╭─ Source material
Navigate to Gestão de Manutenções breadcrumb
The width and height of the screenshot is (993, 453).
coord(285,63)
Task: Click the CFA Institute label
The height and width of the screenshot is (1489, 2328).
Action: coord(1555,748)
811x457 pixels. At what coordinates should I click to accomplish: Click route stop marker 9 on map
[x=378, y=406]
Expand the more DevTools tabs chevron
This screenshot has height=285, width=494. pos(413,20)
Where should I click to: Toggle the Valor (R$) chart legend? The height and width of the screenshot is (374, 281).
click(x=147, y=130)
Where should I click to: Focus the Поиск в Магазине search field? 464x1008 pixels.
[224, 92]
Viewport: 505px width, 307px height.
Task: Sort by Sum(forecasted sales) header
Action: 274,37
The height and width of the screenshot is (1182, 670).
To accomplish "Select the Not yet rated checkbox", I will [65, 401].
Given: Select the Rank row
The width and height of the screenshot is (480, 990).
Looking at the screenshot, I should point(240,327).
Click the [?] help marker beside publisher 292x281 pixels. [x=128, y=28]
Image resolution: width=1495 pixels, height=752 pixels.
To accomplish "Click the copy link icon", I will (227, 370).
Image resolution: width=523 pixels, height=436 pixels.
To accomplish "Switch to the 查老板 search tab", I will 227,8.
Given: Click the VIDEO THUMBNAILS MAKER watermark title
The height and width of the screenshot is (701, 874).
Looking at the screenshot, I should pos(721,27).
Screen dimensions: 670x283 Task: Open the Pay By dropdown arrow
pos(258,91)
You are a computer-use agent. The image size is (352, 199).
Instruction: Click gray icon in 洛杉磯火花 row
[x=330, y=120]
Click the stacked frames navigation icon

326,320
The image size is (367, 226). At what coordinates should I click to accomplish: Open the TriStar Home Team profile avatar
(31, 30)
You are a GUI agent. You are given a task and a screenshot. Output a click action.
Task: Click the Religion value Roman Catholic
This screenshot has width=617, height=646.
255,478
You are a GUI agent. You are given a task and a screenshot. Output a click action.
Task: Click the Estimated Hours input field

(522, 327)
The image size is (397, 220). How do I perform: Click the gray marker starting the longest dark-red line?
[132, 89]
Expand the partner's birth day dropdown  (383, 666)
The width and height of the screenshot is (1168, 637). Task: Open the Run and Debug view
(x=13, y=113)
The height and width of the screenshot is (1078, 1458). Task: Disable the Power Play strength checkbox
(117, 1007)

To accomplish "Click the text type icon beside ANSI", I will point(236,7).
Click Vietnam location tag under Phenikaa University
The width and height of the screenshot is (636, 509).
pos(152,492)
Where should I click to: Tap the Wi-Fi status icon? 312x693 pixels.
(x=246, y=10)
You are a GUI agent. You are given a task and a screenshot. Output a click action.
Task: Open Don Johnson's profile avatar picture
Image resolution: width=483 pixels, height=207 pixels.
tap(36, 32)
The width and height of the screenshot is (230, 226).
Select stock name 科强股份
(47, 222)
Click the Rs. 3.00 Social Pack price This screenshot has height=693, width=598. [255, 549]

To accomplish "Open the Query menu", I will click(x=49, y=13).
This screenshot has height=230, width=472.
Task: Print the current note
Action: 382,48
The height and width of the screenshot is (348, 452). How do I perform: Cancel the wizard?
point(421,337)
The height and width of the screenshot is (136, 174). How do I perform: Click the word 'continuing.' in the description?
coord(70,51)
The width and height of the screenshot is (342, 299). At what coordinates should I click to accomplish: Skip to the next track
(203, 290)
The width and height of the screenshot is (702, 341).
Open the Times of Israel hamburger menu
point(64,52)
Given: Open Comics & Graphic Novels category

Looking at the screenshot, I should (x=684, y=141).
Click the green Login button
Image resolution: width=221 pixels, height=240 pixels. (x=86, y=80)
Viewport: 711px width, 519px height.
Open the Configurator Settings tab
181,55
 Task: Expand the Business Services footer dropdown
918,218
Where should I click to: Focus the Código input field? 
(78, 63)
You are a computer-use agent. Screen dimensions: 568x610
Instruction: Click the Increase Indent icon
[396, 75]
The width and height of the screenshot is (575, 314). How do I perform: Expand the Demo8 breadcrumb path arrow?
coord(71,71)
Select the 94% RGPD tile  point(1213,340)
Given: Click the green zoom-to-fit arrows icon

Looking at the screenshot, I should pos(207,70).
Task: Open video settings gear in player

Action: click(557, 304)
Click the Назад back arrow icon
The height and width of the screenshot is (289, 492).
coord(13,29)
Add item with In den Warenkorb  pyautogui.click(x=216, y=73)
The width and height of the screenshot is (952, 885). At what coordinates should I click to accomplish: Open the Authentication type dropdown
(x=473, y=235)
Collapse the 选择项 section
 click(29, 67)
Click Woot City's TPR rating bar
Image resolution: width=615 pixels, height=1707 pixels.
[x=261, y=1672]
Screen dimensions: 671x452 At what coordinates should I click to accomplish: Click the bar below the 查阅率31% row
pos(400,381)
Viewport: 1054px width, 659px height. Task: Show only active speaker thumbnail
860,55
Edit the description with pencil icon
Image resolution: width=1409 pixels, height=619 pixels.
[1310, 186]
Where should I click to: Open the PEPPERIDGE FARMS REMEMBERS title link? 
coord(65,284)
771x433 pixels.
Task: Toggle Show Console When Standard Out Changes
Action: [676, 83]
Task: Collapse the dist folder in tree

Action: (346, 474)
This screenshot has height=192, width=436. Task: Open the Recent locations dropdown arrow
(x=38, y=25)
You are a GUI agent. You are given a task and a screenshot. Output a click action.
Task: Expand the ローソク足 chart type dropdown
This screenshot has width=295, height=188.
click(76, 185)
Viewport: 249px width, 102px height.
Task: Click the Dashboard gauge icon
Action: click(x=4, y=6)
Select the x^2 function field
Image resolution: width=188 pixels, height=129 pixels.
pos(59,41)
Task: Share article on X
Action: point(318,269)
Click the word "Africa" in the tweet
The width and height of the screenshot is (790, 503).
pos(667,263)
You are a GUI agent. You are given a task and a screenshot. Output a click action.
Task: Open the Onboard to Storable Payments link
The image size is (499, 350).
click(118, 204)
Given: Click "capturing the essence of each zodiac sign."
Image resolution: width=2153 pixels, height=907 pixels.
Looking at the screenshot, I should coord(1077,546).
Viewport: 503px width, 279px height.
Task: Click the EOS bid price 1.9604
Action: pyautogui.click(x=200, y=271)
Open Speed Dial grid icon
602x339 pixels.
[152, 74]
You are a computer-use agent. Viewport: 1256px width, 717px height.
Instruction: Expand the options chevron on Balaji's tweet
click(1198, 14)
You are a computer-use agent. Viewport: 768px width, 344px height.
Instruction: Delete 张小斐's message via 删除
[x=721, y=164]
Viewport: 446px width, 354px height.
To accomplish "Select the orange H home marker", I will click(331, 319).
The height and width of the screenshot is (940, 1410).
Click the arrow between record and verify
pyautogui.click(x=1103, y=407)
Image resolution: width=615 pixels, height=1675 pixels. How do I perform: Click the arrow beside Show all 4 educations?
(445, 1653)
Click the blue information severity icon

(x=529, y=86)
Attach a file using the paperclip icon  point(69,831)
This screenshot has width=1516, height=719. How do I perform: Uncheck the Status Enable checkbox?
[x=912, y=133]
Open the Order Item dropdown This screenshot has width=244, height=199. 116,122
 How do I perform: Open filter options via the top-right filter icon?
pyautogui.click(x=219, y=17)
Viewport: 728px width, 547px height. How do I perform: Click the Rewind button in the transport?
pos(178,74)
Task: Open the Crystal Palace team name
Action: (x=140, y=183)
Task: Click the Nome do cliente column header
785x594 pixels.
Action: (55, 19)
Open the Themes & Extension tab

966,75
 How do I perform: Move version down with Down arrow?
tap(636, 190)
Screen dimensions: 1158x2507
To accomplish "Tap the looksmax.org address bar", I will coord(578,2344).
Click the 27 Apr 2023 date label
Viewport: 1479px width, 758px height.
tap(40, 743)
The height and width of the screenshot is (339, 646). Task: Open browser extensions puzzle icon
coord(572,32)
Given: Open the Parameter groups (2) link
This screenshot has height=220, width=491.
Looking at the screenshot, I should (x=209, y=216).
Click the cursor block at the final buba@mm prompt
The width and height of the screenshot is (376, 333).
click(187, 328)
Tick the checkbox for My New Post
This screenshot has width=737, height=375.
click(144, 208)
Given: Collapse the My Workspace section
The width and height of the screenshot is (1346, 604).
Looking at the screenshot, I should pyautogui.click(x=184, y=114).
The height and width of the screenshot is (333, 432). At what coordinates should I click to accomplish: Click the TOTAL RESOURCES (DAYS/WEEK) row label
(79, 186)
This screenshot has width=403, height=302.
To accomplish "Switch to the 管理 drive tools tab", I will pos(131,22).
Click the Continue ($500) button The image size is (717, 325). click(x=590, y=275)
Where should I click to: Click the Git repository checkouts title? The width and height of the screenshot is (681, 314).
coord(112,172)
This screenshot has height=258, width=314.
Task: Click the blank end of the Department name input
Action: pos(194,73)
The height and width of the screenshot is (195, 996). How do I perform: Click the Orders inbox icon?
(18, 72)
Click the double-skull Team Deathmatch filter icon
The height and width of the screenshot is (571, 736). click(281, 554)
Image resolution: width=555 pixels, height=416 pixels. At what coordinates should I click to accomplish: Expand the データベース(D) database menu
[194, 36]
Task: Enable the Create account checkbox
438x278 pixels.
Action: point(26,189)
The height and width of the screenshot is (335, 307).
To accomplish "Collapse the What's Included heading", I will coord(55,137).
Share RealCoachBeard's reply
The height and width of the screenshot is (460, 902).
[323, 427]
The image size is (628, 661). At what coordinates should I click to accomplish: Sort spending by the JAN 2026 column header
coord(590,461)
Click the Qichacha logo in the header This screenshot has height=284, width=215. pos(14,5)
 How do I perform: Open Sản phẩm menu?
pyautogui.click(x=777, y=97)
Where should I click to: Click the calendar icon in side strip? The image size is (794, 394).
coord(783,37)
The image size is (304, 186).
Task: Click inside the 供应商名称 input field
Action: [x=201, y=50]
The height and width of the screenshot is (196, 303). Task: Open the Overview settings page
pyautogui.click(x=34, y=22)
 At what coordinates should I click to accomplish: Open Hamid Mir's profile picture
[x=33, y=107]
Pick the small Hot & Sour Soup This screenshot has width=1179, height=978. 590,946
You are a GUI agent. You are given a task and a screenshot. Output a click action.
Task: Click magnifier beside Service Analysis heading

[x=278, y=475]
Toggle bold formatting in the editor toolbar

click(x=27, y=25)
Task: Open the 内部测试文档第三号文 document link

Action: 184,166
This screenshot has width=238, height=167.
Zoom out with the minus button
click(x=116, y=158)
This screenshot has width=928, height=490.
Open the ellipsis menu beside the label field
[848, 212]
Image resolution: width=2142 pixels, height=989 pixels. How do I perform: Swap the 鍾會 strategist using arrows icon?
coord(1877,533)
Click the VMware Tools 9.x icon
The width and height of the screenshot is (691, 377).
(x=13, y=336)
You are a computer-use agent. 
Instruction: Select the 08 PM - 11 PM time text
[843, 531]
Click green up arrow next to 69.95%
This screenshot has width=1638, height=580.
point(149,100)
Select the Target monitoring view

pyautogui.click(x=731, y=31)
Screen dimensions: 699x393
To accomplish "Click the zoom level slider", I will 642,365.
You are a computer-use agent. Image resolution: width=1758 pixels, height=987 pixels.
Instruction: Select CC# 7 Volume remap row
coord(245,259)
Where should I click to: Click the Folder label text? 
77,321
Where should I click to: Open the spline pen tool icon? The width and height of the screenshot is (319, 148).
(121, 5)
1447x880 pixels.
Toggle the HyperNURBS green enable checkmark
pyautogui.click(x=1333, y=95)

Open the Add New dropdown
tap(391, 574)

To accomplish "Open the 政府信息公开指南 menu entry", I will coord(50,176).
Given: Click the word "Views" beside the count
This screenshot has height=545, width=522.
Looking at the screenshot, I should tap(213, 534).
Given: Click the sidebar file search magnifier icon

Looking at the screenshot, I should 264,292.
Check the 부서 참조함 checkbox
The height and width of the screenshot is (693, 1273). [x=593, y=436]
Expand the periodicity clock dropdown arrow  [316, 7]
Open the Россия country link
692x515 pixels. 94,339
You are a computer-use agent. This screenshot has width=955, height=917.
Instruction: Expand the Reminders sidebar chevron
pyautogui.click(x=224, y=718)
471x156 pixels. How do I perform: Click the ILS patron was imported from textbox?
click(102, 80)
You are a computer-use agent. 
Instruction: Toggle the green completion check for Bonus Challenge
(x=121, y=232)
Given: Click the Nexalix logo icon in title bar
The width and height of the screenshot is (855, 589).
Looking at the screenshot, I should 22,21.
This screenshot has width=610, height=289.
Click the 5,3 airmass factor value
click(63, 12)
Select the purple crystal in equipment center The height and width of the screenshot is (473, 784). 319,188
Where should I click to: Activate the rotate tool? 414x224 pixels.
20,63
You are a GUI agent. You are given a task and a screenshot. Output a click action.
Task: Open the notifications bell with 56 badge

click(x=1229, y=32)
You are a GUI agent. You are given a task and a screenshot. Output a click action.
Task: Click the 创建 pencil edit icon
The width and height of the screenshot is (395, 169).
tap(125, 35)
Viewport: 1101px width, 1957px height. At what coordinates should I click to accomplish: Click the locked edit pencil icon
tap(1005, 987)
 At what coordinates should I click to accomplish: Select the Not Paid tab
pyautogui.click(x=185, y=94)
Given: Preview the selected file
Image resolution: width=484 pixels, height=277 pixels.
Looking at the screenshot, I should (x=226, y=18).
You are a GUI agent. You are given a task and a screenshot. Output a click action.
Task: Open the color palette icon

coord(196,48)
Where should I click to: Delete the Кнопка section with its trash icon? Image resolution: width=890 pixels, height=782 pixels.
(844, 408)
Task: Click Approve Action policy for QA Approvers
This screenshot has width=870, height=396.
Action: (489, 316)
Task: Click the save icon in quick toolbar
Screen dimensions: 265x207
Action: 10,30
╰─
Give back the lines of the data exactly as they are written, from the first line through the line containing "Image resolution: width=523".

Response to the task ::
Navigate to Gestão de Manutenções breadcrumb
The width and height of the screenshot is (993, 453).
coord(285,63)
Task: Click the CFA Institute label
The height and width of the screenshot is (1489, 2328).
Action: coord(1555,748)
811x457 pixels. At what coordinates should I click to accomplish: Click route stop marker 9 on map
[x=378, y=406]
Expand the more DevTools tabs chevron
This screenshot has height=285, width=494. pos(413,20)
Where should I click to: Toggle the Valor (R$) chart legend? The height and width of the screenshot is (374, 281).
click(x=147, y=130)
Where should I click to: Focus the Поиск в Магазине search field? 464x1008 pixels.
[224, 92]
Viewport: 505px width, 307px height.
Task: Sort by Sum(forecasted sales) header
Action: 274,37
The height and width of the screenshot is (1182, 670).
To accomplish "Select the Not yet rated checkbox", I will [65, 401].
Given: Select the Rank row
The width and height of the screenshot is (480, 990).
Looking at the screenshot, I should point(240,327).
Click the [?] help marker beside publisher 292x281 pixels. [x=128, y=28]
Image resolution: width=1495 pixels, height=752 pixels.
To accomplish "Click the copy link icon", I will (227, 370).
Image resolution: width=523 pixels, height=436 pixels.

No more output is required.